(CONSIGNE A): Convertissez en tableau Markdown les lignes des enregistrements, de celle qui contient « Show the list » jusqu'à la fin des enregistrements, en omettant les lignes vides. Utilisez une colonne « N° » pour le numéro de rang et une colonne « Ligne » pour le texte de chaque ligne.

(TEXTE FOURNI):
━━━━
L’Europe est-elle prête pour une nouvelle exploitation minière ? « Il est crucial que nous ne soyons pas dépendants de régimes douteux »

Alors que les mines semblaient appartenir à l’archéologie industrielle, la Commission européenne veut revenir à l’extraction de matières premières précieuses sur son propre territoire. Mais est-ce que tout le monde veut ça ? « Si nous voulons une exploitation minière responsable, nous ferions mieux de le faire nous-mêmes. »

Dieter De Cleene

Quel est le problème?

Les technologies vertes telles que les panneaux solaires, les éoliennes et les voitures électriques regorgent de métaux précieux. Les batteries nécessitent entre autres du lithium, du nickel et du cobalt. Les moteurs électriques et les éoliennes contiennent des « métaux de terres rares » aux noms exotiques tels que le néodyme et le dysprosium.

L’Europe est actuellement fortement dépendante des importations de ces métaux en provenance de pays tels que la Chine, la Russie et le Congo. Par exemple, nous achetons plus de 85 % de nos métaux de terres rares en Chine. Pour 14 des 27 métaux « critiques » à grande importance stratégique et économique, nous sommes même complètement à la merci des pays extérieurs à l’UE.

« Il est crucial que nous ne soyons pas dépendants de régimes douteux pour les matières premières importantes », déclare Peter Tom Jones, qui dirige l’Institut pour les métaux et minéraux durables à la KU Leuven. « La guerre en Ukraine a maintenant rendu cela encore plus clair. »

Que veut l’Europe ?

Quiconque creuse un puits pour quelqu’un d’autre a du pouvoir, se rend compte la Commission européenne. Elle ne veut pas que nous troquions la dépendance aux combustibles fossiles contre la dépendance aux métaux critiques. C’est pourquoi l’Europe doit devenir plus autosuffisante. La loi sur les matières premières critiques définit les lignes directrices à cet égard.

L’objectif est que 10 % des métaux critiques utilisés dans l’UE soient extraits en Europe même. Cela signifie : de nouvelles mines en Europe. Quinze pour cent de ce que nous utilisons doit être recyclé.
━━━━
(ENTRÉES FOURNIES):
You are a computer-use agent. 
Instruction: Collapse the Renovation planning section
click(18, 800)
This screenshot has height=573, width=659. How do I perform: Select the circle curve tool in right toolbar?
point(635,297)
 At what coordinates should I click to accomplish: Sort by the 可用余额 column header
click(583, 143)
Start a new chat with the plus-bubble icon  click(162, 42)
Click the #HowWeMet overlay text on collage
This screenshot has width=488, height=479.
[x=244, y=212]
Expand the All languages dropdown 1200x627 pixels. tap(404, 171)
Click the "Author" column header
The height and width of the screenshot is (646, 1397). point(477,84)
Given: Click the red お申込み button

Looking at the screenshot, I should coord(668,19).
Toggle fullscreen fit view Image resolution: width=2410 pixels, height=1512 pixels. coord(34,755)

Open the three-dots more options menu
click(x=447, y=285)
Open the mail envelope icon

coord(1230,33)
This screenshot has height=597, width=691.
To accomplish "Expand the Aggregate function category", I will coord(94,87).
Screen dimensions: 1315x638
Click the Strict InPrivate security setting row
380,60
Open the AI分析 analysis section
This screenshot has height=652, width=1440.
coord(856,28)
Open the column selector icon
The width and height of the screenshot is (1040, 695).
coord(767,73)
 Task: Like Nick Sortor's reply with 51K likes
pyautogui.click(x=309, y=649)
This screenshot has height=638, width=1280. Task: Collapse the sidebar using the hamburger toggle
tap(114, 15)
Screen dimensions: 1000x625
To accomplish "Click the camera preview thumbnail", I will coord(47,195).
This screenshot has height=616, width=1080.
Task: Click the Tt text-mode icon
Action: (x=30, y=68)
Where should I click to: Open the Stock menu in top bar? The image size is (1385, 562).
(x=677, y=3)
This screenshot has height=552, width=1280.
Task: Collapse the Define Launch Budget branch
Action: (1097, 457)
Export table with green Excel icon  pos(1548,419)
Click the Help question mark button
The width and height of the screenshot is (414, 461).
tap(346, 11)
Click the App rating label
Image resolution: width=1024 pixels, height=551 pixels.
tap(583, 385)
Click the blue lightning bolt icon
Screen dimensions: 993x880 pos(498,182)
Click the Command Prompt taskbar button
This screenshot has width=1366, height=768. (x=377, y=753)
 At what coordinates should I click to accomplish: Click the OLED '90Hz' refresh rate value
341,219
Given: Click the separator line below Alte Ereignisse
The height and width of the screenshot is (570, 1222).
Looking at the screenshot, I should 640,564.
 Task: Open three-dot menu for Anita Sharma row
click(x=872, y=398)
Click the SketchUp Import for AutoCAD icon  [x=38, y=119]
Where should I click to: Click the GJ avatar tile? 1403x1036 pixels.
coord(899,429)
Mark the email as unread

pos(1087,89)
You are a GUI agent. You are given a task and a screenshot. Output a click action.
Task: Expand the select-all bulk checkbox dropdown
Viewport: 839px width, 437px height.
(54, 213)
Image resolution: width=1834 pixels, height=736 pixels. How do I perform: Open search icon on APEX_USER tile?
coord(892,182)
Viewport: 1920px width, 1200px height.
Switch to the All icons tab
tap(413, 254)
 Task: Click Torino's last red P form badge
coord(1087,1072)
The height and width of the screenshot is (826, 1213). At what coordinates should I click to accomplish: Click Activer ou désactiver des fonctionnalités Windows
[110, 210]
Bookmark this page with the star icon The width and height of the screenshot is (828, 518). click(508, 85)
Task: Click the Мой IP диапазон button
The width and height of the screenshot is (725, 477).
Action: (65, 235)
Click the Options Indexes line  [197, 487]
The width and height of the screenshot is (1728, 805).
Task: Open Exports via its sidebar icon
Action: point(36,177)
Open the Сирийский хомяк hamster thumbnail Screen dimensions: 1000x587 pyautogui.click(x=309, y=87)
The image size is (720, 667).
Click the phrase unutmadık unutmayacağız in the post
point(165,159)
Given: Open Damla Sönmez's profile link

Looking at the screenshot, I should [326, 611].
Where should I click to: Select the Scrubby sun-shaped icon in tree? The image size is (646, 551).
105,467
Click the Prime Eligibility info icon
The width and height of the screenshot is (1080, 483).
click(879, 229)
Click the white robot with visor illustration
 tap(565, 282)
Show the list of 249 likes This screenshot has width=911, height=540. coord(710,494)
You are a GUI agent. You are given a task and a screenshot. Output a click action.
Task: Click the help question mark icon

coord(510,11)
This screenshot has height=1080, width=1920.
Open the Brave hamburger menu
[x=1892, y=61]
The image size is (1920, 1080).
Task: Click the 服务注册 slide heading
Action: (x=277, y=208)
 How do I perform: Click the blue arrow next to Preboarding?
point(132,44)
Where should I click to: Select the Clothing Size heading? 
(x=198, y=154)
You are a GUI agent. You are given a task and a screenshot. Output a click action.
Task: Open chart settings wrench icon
━━━━
(CONSIGNE B): Reproduisez mot pour mot le passage de l'article sur l'exploitation minière en Europe qui commence aux mots « Alors que les » et s'arrête après « et le dysprosium. ».

(RÉPONSE DÉTAILLÉE A):
| N° | Ligne |
|---|---|
| 1 | Show the list of 249 likes This screenshot has width=911, height=540. coord(710,494) |
| 2 | You are a GUI agent. You are given a task and a screenshot. Output a click action. |
| 3 | Task: Click the help question mark icon |
| 4 | coord(510,11) |
| 5 | This screenshot has height=1080, width=1920. |
| 6 | Open the Brave hamburger menu |
| 7 | [x=1892, y=61] |
| 8 | The image size is (1920, 1080). |
| 9 | Task: Click the 服务注册 slide heading |
| 10 | Action: (x=277, y=208) |
| 11 |  How do I perform: Click the blue arrow next to Preboarding? |
| 12 | point(132,44) |
| 13 | Where should I click to: Select the Clothing Size heading?  |
| 14 | (x=198, y=154) |
| 15 | You are a GUI agent. You are given a task and a screenshot. Output a click action. |
| 16 | Task: Open chart settings wrench icon |

(RÉPONSE DÉTAILLÉE B):
Alors que les mines semblaient appartenir à l’archéologie industrielle, la Commission européenne veut revenir à l’extraction de matières premières précieuses sur son propre territoire. Mais est-ce que tout le monde veut ça ? « Si nous voulons une exploitation minière responsable, nous ferions mieux de le faire nous-mêmes. »

Dieter De Cleene

Quel est le problème?

Les technologies vertes telles que les panneaux solaires, les éoliennes et les voitures électriques regorgent de métaux précieux. Les batteries nécessitent entre autres du lithium, du nickel et du cobalt. Les moteurs électriques et les éoliennes contiennent des « métaux de terres rares » aux noms exotiques tels que le néodyme et le dysprosium.